Evolution of the PE with time in the pure ICM-102, ICM-102/H2O2, and ICM-102/HNO3 systems at 100 K ps−1 heating rate.

Conclusions

ReaxFF-lg MD simulations have been performed to investigate the mechanism of the improvement of the energy of host–guest explosives by guest molecules under different constant high temperatures and different heating rate. The effects of different guest molecules on the initial reaction mechanisms and reaction stages of the systems were analyzed in detail.
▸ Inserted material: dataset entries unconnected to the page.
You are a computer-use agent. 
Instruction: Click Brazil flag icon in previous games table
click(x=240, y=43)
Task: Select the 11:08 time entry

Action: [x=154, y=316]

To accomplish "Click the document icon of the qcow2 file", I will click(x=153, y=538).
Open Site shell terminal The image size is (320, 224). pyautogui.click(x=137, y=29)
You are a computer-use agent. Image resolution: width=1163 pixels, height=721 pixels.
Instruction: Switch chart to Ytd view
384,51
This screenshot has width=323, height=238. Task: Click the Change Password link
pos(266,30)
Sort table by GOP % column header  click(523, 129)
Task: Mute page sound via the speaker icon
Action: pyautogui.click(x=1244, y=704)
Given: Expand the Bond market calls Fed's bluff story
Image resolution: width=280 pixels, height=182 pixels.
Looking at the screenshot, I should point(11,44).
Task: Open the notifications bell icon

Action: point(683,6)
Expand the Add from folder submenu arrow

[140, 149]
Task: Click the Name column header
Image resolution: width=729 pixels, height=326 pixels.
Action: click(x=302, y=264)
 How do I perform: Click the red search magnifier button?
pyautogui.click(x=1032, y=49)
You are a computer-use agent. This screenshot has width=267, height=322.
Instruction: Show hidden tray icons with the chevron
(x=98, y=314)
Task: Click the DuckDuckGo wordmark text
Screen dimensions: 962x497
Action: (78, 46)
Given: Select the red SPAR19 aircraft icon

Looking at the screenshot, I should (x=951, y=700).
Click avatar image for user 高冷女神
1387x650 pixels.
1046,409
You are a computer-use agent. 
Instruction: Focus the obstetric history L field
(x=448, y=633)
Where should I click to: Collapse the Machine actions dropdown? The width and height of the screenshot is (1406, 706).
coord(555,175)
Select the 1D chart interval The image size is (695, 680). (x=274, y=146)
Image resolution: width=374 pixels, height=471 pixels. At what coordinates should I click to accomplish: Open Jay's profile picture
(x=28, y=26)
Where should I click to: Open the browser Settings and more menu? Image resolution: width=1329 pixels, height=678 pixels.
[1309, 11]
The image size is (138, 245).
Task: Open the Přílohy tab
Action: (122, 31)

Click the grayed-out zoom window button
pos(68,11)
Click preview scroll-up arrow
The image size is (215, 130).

Incorporation of guest molecules significantly increased the energy levels of the host–guest systems. However, the initial reaction paths of the ICM-102 molecule in the different systems were similar. The guest molecules did not initially participate in the host molecule reaction. After a period of time, the H2O2 and HNO3 guest molecules promoted cleavage of the C–N bond of the ICM-102 ring. Destruction of the ICM-102 ring structure was more obviously accelerated for the guest molecule with stronger oxidation ability and higher oxygen content. At different high temperatures, the intramolecular hydrogen transfer reaction and dimerization reaction between ICM-102 molecules occurred first. Combined with analysis of kinetic parameters, the guest molecules accelerated the initial endothermic reaction of ICM-102, but they played a more important role in the intermediate exothermic reaction stage: incorporation of guest molecules (HNO3 and H2O2) greatly improved the heat release in the system and the chemical reaction rate in the exothermic reaction stage. The promoting effect of more oxidizing HNO3 was greater than that of H2O2. Although the number and formation rate of the main final products N2, H2O, and CO2 improved, the guest molecules HNO3 and H2O2 had a more obvious promoting effect on formation of N2 and H2O, respectively. Incorporation of guest molecules had little effect on the thermal stabilities of the systems.

The rule of the influence of different guest molecules on the thermal reaction could guide selection of guest molecules in synthesis of host–guest materials.